Les services offerts par la nature : problématique de la pollinisation

21 Juin, 2021 | ÉCONOMIE, ENVIRONNEMENT

Les services écosystémiques sont un cadeau fourni gratuitement par la nature ; cadeau sans lequel nous ne pourrions survivre. Antoine Cadi, expert biodiversité et économie, explicite cette notion à travers l’exemple de la pollinisation.

Services écosystémiques : kesako ?

Les services écosystémiques – dits également services écologiques – désignent ce que les milieux naturels et les écosystèmes génèrent comme bien commun par leur simple fonctionnement.

Pour illustrer ce phénomène, on évoque souvent la filtration de l’eau, la photosynthèse qui remet de l’oxygène dans l’air que nous respirons, etc.

Un exemple facile à aborder – et très explicite – est celui de la pollinisation.

Une illustration : la pollinisation

Comme chacun sait, la pollinisation est réalisée naturellement par les insectes et par un certain nombre d’oiseaux ou de mammifères volants, telles que les chauve-souris.

On oublie souvent que ces insectes ne sont pas seulement les abeilles domestiques que l’on retrouve dans les ruches ; ainsi ce sont plusieurs milliers d’espèces d’insectes pollinisateurs que l’on retrouve rien qu’en France.

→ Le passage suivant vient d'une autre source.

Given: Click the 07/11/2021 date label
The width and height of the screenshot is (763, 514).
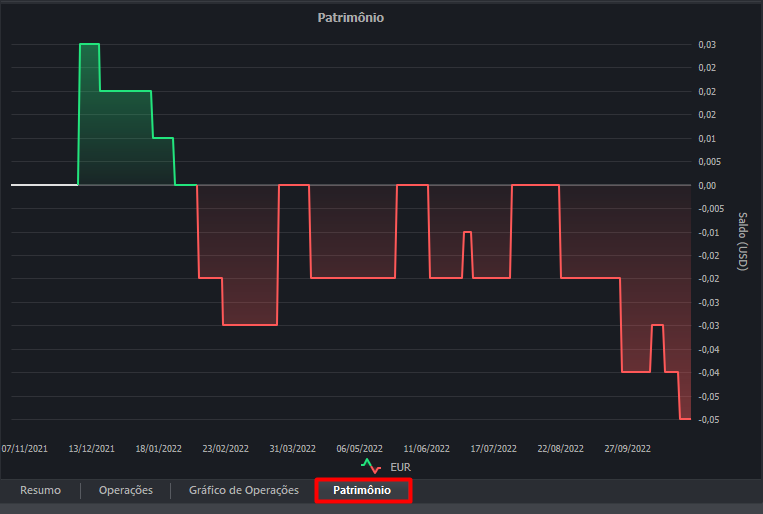Looking at the screenshot, I should (24, 449).
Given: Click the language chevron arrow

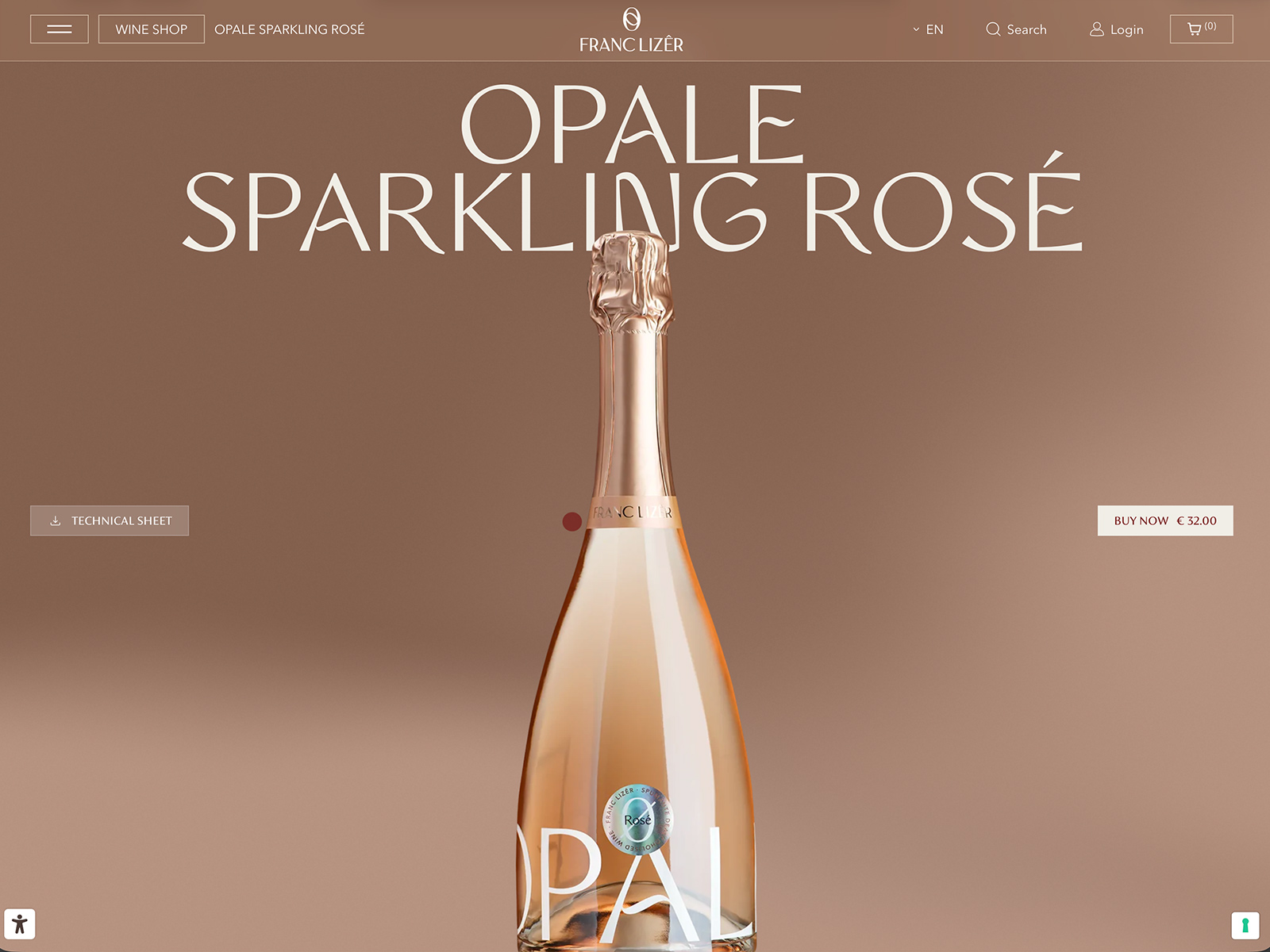Looking at the screenshot, I should [916, 29].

Ces insectes souffrent notamment de certaines pratiques agricoles – utilisation massive d’insecticides en particulier.
Plus largement, on observe à travers le monde que la diminution – et parfois même, la disparition – des insectes pollinisateurs a des conséquences extrêmement graves, voire définitives, sur un certain nombre de modèles économiques.

Deux situations ont défrayé la chronique ces dernières années : une en Chine et l’autre aux États-Unis, deux modèles très différents de société et de situations économiques, qui ont déclenchés deux réactions aux antipodes pour répondre au même besoin.

La réponse de la Chine

En Chine, dans des vergers (amandiers et fruitiers), où l’absence de pollinisateurs a généré une baisse très importante du nombre de fleurs pollinisées – et donc de fruits que ces arbres peuvent apporter – la réponse a été apportée par la mobilisation de minorités ethniques. Perchés sur des escabeaux et à coups de pinceaux, des femmes, notamment, ont été “invitées” à polliniser à la main les fleurs de ces vergers. Une par une. Je ne sais pas si vous pouvez imaginer ce que ça représente, quand vous êtes face à votre cerisier ou à votre prunier, d’envisager de polliniser les fleurs une par une…

Quoi qu’il en soit, la Chine l’a mis en place. Je ne crois pas que cette méthode puisse se traduire par un vrai gain que ce soit sur la qualité de vie ou sur la productivité.

La réponse des États-Unis

Aux États-Unis, le modèle économique a apporté ses propres réponses en deux temps.La première réponse a consisté à mettre en place un service de location de ruches. Des apiculteurs, spécialisés dans la production de miel, ont orienté leur business vers une offre de sous-traitance de ce service de pollinisation. Avec de gros camions, ils transportent des centaines de ruches – et donc des dizaines de millions d’abeilles domestiques – qui, pendant quelques semaines, sont louées à des agriculteurs qui souhaitent polliniser leurs champs.

La Silicon Valley, quant à elle, travaille à une réponse « high-tech »  : on voit désormais sortir des mini drones qui auront cette mission de se déplacer de fleurs en fleurs pour assurer une nouvelle forme de pollinisation

Pour conclure

Je crois que ces deux exemples doivent nous questionner : est-ce qu’il est utile, productif et éthique de continuer à aller dans cette perspective d’utilisation de produits phytosanitaires, insecticides et autres, qui ont un impact important sur la biodiversité, et notamment sur ces insectes pollinisateurs, alors même que ces insectes nous fournissent ce service gratuit dont la majorité des plantes ont besoin ? Et par extension l’homme, dont l’alimentation repose pour une grande partie sur les fruits et légumes issus de la pollinisation ?

S’il n’y a plus d’insectes pollinisateurs et si nous n’avons pas une aide humaine ou un modèle économique techniciste – qui lui-même montrera un jour ou l’autre ses limites – nous n’aurons plus de plantes à fleurs. Notre situation sera extrêmement difficile.

J’énonce donc cet exemple pour dire que la réponse “tout humain” ou “tout tech” n’est certainement pas la bonne. Gardons cette humilité, cette juste compréhension, cette acceptation de notre lien étroit, qui est parfois de la dépendance, à la nature, pour faire les bons choix et trouver les bonnes stratégies à venir, en particulier en renforçant notre recours aux « solutions fondées sur la nature ».